Word for word, retype the first line of the records and every following line through the one containing "Task: Click the yellow stamen of the hibiscus".

(Beginning of MATERIAL PROVIDED)

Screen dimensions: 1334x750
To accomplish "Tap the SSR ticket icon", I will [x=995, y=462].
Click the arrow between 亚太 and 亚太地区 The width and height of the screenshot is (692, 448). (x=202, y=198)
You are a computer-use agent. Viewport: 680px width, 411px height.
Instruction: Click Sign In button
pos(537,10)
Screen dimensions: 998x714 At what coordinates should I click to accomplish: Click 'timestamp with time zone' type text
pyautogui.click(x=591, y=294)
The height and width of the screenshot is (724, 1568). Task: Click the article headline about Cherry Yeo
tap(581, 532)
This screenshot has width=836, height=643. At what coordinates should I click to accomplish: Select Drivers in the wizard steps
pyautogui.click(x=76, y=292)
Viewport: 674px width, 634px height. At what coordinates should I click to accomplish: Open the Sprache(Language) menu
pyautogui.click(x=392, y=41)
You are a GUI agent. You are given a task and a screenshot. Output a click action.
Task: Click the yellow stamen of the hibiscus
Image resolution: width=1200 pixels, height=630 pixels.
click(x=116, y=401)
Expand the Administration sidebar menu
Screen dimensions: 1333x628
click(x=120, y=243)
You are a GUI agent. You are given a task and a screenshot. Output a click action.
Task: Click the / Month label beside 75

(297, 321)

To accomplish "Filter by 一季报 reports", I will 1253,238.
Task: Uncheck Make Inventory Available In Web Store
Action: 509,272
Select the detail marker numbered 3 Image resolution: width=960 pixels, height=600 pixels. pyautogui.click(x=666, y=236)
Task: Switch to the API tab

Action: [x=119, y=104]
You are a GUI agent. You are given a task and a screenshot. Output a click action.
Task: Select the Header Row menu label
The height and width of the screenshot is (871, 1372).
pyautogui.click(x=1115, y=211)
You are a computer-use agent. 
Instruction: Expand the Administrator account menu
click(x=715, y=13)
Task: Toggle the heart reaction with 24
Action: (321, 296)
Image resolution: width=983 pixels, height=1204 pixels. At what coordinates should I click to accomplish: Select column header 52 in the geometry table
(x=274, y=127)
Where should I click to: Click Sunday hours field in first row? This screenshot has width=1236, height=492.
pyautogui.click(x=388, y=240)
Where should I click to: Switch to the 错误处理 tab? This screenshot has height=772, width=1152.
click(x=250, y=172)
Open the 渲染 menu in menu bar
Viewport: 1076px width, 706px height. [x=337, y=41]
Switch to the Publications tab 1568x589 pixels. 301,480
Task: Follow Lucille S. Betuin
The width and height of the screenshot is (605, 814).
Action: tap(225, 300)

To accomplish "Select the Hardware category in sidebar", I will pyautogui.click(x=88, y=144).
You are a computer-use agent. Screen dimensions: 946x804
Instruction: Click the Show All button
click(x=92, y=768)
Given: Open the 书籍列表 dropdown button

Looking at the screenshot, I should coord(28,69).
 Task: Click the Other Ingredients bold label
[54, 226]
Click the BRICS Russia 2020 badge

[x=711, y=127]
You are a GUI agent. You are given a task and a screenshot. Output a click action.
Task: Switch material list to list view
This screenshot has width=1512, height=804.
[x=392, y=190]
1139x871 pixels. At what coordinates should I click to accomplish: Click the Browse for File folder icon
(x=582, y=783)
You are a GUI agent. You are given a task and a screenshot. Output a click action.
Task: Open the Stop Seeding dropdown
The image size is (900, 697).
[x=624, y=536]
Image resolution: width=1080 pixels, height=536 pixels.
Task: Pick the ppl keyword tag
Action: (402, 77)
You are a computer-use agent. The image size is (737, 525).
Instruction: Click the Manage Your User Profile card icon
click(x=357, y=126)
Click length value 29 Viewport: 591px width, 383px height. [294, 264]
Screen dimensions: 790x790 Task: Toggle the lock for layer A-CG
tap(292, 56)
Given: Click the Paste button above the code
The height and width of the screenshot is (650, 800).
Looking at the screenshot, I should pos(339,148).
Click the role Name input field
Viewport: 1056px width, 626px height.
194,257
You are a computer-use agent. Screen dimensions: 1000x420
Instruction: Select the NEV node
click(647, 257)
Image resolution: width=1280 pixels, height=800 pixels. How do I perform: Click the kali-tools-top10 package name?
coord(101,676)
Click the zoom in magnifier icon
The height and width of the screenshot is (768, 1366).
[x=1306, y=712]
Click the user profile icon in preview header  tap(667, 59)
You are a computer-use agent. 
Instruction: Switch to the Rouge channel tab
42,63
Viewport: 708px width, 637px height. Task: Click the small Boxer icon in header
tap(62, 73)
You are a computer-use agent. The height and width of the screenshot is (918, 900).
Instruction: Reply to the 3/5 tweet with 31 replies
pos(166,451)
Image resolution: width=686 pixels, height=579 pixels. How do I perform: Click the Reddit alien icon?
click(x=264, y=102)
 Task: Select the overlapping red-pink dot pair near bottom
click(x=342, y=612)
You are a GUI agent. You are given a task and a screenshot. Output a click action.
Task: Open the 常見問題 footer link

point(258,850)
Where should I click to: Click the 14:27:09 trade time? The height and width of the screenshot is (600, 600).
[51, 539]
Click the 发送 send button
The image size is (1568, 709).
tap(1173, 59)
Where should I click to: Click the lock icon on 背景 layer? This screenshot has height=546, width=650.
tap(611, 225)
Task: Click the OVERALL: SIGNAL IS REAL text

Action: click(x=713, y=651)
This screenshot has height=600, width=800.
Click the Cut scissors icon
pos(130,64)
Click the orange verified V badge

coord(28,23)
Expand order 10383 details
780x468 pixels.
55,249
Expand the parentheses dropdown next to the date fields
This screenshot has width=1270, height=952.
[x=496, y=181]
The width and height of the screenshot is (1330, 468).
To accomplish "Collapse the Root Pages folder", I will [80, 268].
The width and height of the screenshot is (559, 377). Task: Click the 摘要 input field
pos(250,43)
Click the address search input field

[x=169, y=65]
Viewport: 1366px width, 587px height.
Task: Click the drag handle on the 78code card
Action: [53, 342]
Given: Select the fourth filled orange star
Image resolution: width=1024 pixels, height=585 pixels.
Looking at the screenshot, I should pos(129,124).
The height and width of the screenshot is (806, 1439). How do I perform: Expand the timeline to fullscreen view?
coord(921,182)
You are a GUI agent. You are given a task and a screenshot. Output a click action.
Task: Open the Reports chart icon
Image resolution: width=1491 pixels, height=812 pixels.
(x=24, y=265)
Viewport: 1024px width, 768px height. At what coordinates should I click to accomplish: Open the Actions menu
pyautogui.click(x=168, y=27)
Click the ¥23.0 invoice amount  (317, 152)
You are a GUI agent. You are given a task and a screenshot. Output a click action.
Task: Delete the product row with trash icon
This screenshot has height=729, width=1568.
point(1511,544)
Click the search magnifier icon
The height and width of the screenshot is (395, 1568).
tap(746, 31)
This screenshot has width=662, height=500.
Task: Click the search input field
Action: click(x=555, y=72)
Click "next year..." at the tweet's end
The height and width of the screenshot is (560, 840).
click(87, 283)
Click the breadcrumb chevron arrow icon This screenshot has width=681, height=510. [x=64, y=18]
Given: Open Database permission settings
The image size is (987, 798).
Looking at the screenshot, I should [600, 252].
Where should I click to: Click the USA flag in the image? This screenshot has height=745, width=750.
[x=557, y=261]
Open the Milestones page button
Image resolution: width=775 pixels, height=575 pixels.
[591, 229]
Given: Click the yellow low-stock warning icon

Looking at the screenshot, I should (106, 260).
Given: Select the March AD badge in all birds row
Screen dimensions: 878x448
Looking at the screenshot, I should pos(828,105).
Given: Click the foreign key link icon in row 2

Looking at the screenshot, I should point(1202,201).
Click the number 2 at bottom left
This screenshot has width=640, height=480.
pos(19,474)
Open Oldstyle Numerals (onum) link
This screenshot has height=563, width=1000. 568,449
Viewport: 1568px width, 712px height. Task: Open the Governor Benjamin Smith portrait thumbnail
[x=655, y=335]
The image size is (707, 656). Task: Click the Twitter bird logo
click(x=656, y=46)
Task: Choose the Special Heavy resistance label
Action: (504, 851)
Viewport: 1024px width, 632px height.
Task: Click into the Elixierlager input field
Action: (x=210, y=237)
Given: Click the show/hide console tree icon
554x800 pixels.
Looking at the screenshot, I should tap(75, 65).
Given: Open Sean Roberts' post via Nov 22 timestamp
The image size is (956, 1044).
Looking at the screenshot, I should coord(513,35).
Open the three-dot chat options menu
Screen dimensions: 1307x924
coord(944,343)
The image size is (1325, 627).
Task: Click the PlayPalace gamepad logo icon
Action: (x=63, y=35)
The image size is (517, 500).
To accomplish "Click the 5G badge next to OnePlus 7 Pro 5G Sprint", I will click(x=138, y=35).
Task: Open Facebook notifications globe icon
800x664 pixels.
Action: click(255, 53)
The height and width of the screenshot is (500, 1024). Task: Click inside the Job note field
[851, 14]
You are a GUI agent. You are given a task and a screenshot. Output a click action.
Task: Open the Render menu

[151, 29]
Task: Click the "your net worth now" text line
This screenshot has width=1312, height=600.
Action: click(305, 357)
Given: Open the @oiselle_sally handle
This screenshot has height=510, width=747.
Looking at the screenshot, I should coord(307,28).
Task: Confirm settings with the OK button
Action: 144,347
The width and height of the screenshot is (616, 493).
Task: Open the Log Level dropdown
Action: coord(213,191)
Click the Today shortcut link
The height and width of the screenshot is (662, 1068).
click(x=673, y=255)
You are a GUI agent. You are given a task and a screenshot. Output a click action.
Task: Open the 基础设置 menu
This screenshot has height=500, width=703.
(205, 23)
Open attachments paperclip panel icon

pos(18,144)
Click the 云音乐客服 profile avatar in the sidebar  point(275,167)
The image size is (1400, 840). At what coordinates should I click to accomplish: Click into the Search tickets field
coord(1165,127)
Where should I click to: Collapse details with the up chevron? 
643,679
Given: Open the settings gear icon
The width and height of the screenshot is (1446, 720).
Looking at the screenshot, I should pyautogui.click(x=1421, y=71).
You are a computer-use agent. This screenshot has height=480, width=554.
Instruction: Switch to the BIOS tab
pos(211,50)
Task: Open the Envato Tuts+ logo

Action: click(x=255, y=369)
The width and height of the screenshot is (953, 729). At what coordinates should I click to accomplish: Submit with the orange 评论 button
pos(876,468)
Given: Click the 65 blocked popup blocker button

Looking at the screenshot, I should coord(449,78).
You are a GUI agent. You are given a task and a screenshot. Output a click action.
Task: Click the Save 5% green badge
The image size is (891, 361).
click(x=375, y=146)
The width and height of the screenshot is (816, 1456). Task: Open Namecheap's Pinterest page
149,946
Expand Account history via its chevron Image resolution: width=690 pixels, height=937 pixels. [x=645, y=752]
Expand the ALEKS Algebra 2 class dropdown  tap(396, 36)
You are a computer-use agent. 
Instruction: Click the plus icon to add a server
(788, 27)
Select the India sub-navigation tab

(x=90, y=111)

(End of MATERIAL PROVIDED)

REPLY
Screen dimensions: 1334x750
To accomplish "Tap the SSR ticket icon", I will [x=995, y=462].
Click the arrow between 亚太 and 亚太地区 The width and height of the screenshot is (692, 448). (x=202, y=198)
You are a computer-use agent. Viewport: 680px width, 411px height.
Instruction: Click Sign In button
pos(537,10)
Screen dimensions: 998x714 At what coordinates should I click to accomplish: Click 'timestamp with time zone' type text
pyautogui.click(x=591, y=294)
The height and width of the screenshot is (724, 1568). Task: Click the article headline about Cherry Yeo
tap(581, 532)
This screenshot has width=836, height=643. At what coordinates should I click to accomplish: Select Drivers in the wizard steps
pyautogui.click(x=76, y=292)
Viewport: 674px width, 634px height. At what coordinates should I click to accomplish: Open the Sprache(Language) menu
pyautogui.click(x=392, y=41)
You are a GUI agent. You are given a task and a screenshot. Output a click action.
Task: Click the yellow stamen of the hibiscus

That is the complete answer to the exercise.